Point-in-Time (PIT) tables are the performance engine of the business vault. They pre-compute which satellite row was current for each hub key at each as-of date — so downstream queries never have to scan full satellite history.
What a PIT Contains
- Hub hash key — which entity
- As-of date — which date the snapshot is for
- Satellite hash keys + load datetimes — one pair per satellite, pointing to the row that was current on that date
PIT Models in This Pipeline
pit_customer — sat_customer_details + sat_customer_contact pit_product — sat_product pit_order — sat_order_status + sat_order_financials pit_order_line — sat_order_line
How the PIT Query Works
For each hub key and each as-of date, the PIT finds the latest satellite row where load_datetime ≤ as_of_date.
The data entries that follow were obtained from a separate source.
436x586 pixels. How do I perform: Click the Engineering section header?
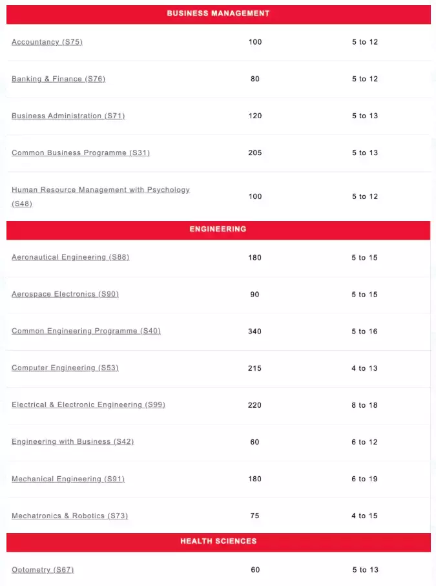[x=218, y=229]
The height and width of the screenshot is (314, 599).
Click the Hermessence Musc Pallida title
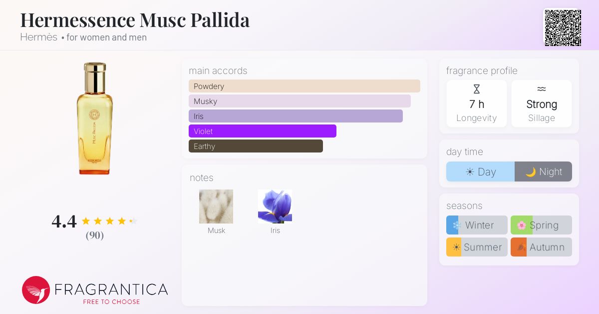[135, 20]
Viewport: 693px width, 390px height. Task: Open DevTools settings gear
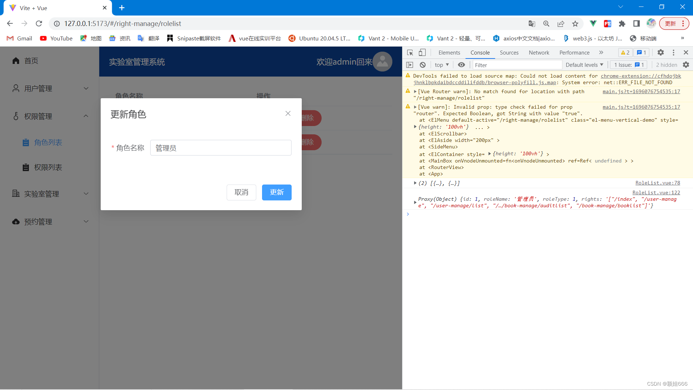click(661, 52)
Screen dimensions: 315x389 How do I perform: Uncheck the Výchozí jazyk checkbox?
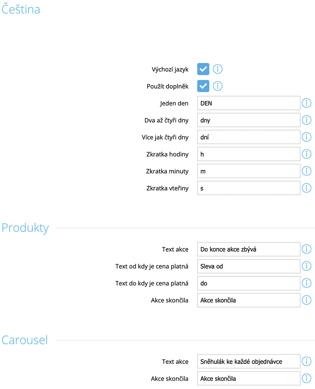(x=203, y=69)
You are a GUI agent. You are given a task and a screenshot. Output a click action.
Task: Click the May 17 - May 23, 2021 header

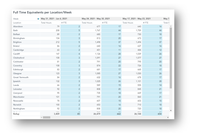136,19
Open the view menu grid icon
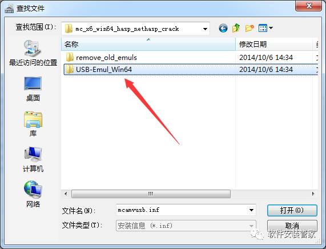Image resolution: width=326 pixels, height=249 pixels. (x=263, y=28)
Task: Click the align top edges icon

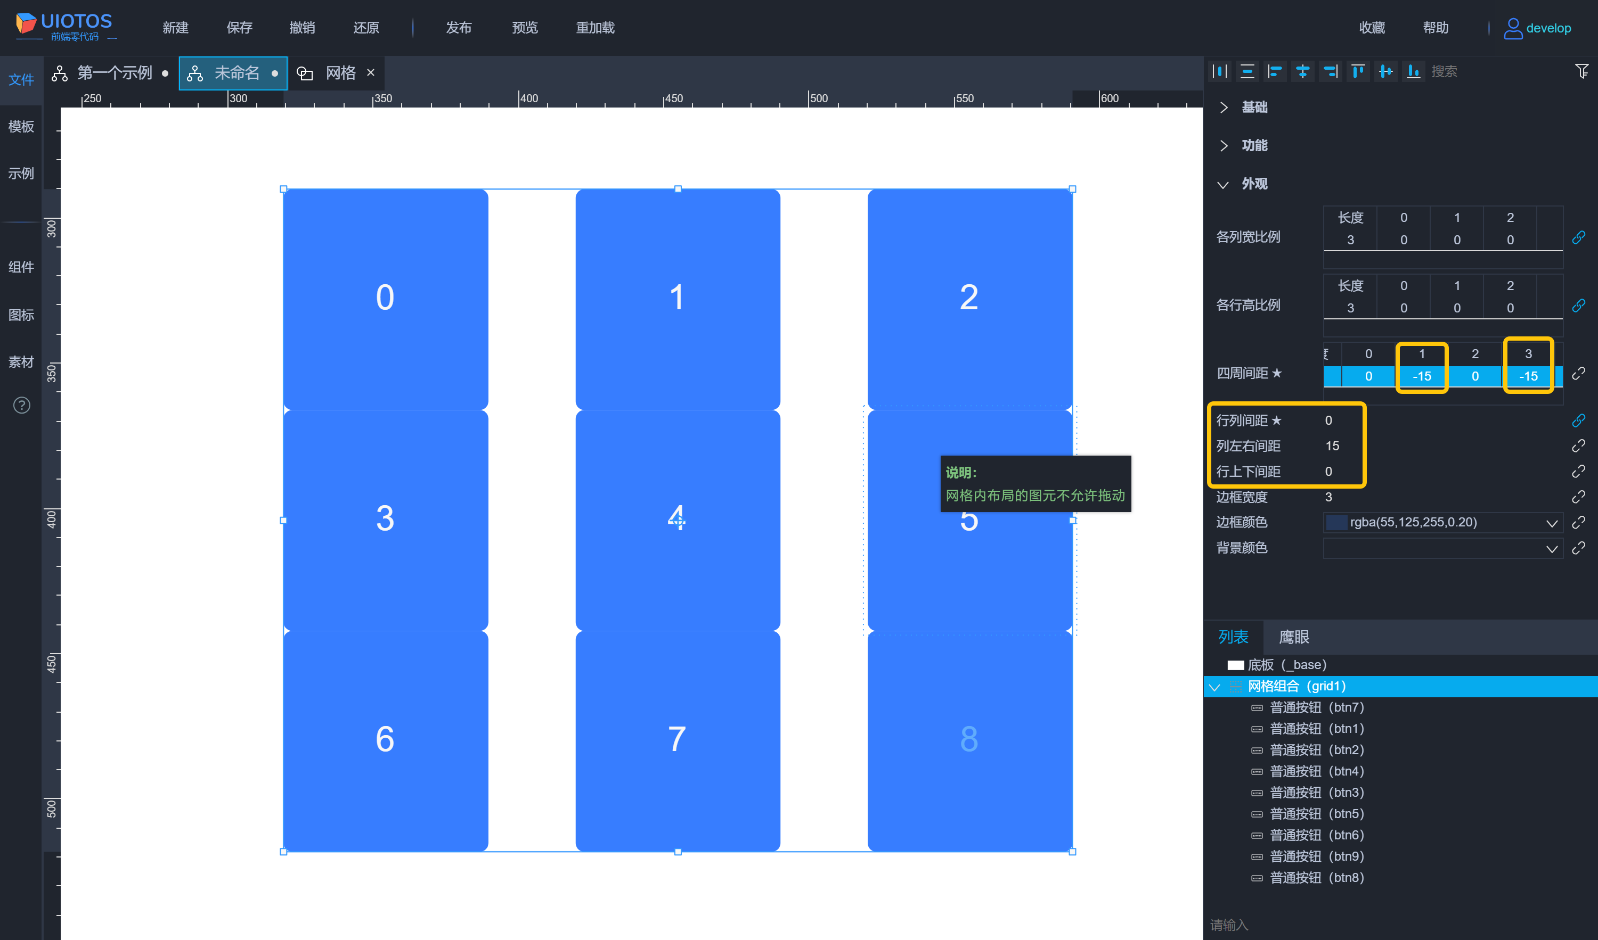Action: click(x=1358, y=72)
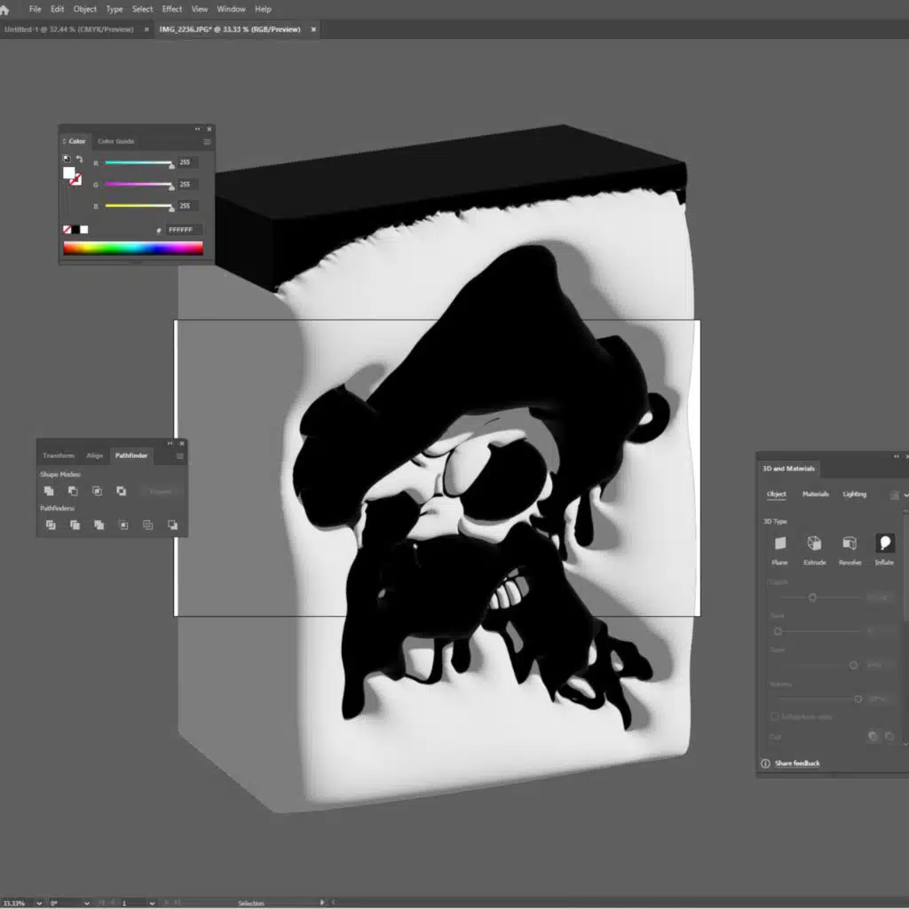Screen dimensions: 909x909
Task: Set color to None in Color panel
Action: pos(67,229)
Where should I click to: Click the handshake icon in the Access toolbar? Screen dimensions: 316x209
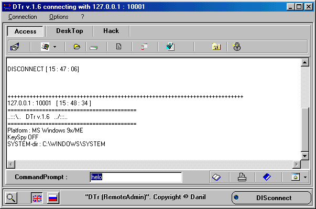tap(15, 47)
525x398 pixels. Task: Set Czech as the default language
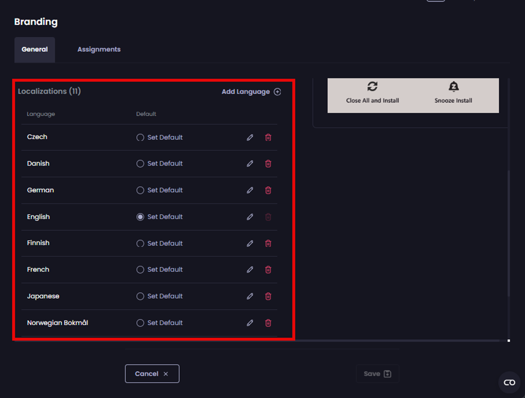click(x=141, y=138)
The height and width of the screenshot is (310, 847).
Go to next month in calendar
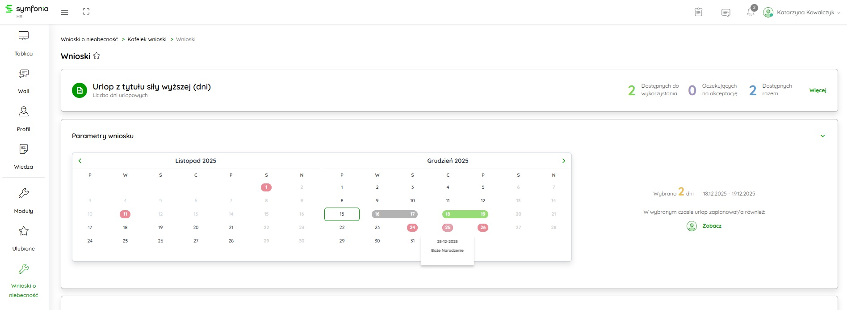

This is a point-in-time lookup — "what did this customer look like on March 15?" answered by a single row join, not a window function.
TRUNCATE + INSERT Pattern
PITs use the pit_incremental materialization from automate_dv. On each run, rows for the new date range are truncated and re-inserted. This ensures idempotency — re-running the same dates produces the same result.
The stage_tables_ldts Fix
A critical detail: the stage_tables_ldts parameter determines the "last safe load datetime." We point this to hub tables instead of staging views. Hubs always have data, so the PIT always has a valid reference point — even when staging returns zero rows for a given load.